• TEXTE
========================================================================
Rozay cyclo

club cyclotouriste de Rozay en Brie (77)

Comment devient-on un Super Randonneur ?
(l'expérience du Gillou)

Explications
Les premiers brevets
Le brevet de 600 km
Conclusions

Simple et compliqué à la fois:
Simple, pour la théorie, il suffit de faire 4 BRM (Brevets de Randonneurs Mondiaux) la même année. Ce sont des randonnées à allure libre sur un parcours fixé par l'organisateur avec des points de contrôle et un temps maximum à effectuer. Ils sont ensuite homologués par l'ACP (Audax Club Parisien) qui organise tous les 4 ans le Paris Brest Paris randonneur.
Plus compliqué dans la pratique : on est en autonomie totale : pas de fléchage, ni de ravitaillement organisé, pas de voiture suiveuse et le programme est dense.
Un 200 km en moins de 13 h 30
Un 300 km en moins de 20 h 00
Un 400 km en moins de 27 heures
Un 600 km en moins de 40 heures
Cette année, c'est l'année de "Paris Brest Paris Randonneur". Il fallait obligatoirement faire ces quatre brevets pour pouvoir s'inscrire au PBP. Il y a beaucoup d'organisations et beaucoup de participants.

Après avoir effectué Bordeaux Paris l'an dernier, mes amis Jean-Jacques et Kevin ont eu envie d'aller plus loin et de s'inscrire au PBP. Je leur avais promis de les accompagner le plus loin possible.
========================================================================
• OBJECTIF 1
Répondez aux questions suivantes à partir du texte sur les Super Randonneurs.
(a) Combien de BRM faut-il faire la même année pour devenir Super Randonneur ?
(b) En combien de temps au maximum faut-il accomplir le brevet de 400 km ?
(c) Qu'ont effectué Jean-Jacques et Kevin l'an dernier ?
• OBJECTIF 2
Réécrivez le passage du texte sur les Super Randonneurs qui va de "Comment devient-on un" jusqu'à "programme est dense.", en remplaçant "points de contrôle" par "postes de contrôle".

• DONNÉES FOURNIES
========================================================================
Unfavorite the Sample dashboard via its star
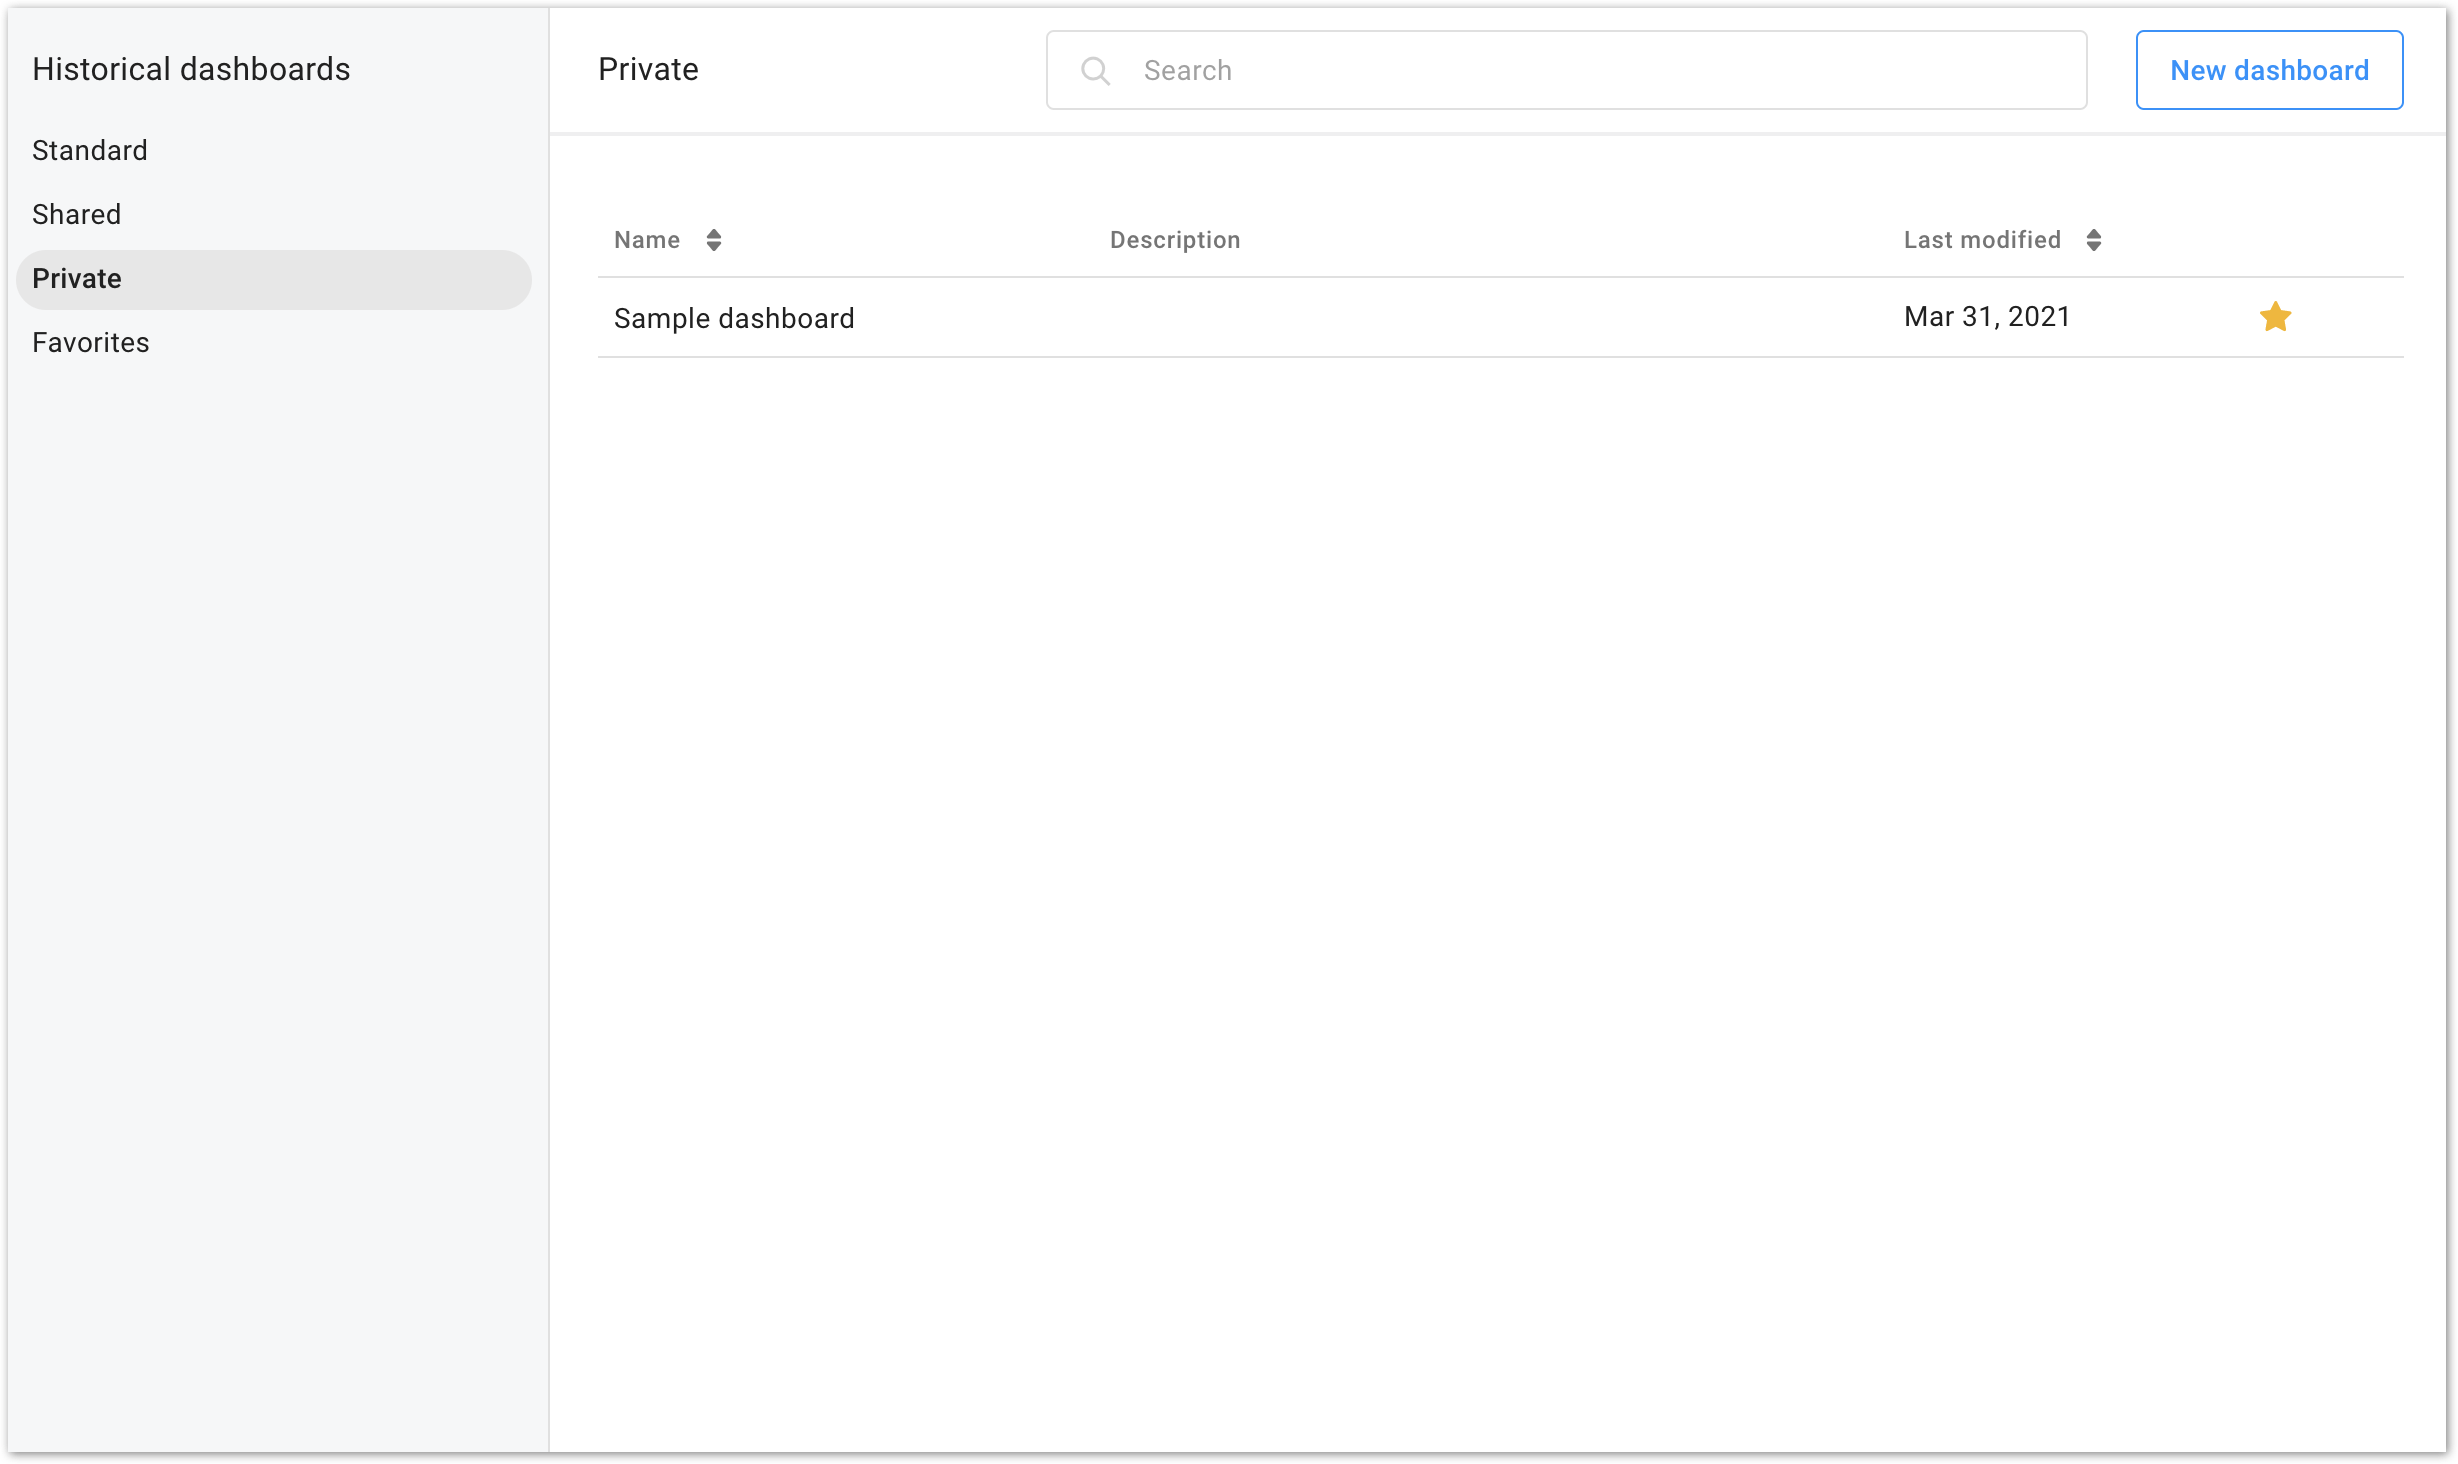2458x1464 pixels. 2275,316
========================================================================
• RÉPONSE CORRECTE 1
(a) Il faut faire 4 BRM la même année.
(b) Il faut l'accomplir en moins de 27 heures.
(c) Ils ont effectué Bordeaux Paris.

• RÉPONSE CORRECTE 2
Comment devient-on un Super Randonneur ?
(l'expérience du Gillou)

Explications
Les premiers brevets
Le brevet de 600 km
Conclusions

Simple et compliqué à la fois:
Simple, pour la théorie, il suffit de faire 4 BRM (Brevets de Randonneurs Mondiaux) la même année. Ce sont des randonnées à allure libre sur un parcours fixé par l'organisateur avec des postes de contrôle et un temps maximum à effectuer. Ils sont ensuite homologués par l'ACP (Audax Club Parisien) qui organise tous les 4 ans le Paris Brest Paris randonneur.
Plus compliqué dans la pratique : on est en autonomie totale : pas de fléchage, ni de ravitaillement organisé, pas de voiture suiveuse et le programme est dense.